There’s animal dung of every variety on the path. At first it’s a game to try to imagine the various creatures who have passed. But at one point just before a steep ascent it’s so thick we have to make a detour. The sheep and reindeer are smart, smiles G grimly, as she pushes up the incline; they know how to drop weight when a hill is coming. Yet climbing is easier than a descent. Your heart hammers and the moisture pools at the base of your back where most of the backpack weight sits. But there is none of the shock to your knees, the chance of slipping. And anyway, climbing is hopeful; it means going somewhere.

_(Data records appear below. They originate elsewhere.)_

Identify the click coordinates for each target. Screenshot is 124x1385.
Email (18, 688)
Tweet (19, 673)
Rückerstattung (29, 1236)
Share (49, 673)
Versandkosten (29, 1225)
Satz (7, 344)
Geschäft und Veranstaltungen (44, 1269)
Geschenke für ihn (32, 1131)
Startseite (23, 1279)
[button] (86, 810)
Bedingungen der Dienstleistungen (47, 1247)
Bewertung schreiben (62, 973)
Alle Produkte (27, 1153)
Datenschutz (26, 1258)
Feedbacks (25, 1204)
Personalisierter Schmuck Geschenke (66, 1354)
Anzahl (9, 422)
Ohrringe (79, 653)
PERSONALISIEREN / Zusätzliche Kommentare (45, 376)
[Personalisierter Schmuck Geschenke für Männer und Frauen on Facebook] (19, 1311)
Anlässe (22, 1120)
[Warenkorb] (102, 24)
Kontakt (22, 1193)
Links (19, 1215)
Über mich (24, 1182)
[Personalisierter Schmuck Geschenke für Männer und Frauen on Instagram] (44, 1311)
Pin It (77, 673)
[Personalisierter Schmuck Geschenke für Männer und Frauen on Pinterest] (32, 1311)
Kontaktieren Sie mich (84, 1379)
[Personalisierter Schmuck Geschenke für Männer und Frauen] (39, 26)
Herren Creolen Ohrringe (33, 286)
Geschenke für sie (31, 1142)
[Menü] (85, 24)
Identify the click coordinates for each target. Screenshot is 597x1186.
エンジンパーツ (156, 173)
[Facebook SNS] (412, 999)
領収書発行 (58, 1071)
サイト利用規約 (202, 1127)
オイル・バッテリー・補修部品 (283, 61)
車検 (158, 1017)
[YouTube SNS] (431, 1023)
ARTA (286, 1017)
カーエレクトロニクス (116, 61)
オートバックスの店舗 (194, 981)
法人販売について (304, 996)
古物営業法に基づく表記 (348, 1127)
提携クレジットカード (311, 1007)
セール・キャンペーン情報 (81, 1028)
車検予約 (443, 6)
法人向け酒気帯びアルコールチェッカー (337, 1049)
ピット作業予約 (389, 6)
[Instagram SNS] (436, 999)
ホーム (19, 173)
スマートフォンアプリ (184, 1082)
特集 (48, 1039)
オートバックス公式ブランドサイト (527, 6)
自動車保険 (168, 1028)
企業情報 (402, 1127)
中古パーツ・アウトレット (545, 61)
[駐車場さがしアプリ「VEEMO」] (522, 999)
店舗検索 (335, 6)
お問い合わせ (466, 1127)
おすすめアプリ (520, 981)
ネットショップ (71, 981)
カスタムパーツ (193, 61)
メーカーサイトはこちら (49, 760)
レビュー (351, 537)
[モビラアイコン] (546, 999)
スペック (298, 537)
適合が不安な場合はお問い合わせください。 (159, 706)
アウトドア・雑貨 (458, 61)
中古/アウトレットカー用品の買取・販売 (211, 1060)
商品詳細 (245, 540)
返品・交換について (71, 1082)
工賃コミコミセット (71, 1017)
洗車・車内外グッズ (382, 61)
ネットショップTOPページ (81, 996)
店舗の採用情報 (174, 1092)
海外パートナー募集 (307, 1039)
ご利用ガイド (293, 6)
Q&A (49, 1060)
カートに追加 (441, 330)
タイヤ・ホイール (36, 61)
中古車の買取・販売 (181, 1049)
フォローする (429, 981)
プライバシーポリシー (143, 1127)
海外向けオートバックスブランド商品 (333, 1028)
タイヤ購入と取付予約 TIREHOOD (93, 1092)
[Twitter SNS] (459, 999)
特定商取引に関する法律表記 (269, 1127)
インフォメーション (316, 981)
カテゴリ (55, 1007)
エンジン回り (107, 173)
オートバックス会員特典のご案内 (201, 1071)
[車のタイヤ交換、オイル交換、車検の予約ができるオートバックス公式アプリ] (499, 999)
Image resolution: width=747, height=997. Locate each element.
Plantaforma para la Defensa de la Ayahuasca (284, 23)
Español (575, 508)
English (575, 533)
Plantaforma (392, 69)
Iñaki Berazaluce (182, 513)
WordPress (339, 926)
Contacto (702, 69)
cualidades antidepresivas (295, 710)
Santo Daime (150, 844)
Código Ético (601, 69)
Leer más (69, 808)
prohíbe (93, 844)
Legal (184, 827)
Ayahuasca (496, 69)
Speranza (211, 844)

Eventually we emerge onto a huge flat table-plateau, where we’re rewarded by the high Norwegian landscape: moss-covered rocks and grey-green lichen stretching out in all directions to a treeless horizon. Without a mid-range, distances are deceiving. We see a cabin in the distance, perched on a giant, solitary rock. It takes forever to walk there. In front of the door is a grey mass that turns out to be a waist-high pile of reindeer antlers. We look around but there is no sign of human life, no one to explain the carnage. A flock of sheep approach and retreat, wheel around us in a spiral and disperse, alternating between curiosity and fear. For a few seconds we are two groups completely still, examining each other across the divide of species, before one of us makes a sound and they bolt away again.
After another hour or so under the huge vault of sky, someone calls for a stop. We find spots in the lee of boulders, sheltering from the increasingly cold wind. K pulls her hood up around her ears and falls back into the pillow of lichen. S, who was busy picking greenery in the lower altitudes now adds garnish from the wilderness to our bare sandwiches: leaves and flowers and herbs, edible evidence of where we’ve been. It’s late and there are still many kilometers to go before we sleep. But we pull our hats over our ears and pass the sandwiches and the tea. How long have we been walking? Four days now? Five? No one seems to remember. We lean back into the lichen, and enjoy a view we cannot name, looking out over this strange world like house-guests who are lost but can’t yet admit it.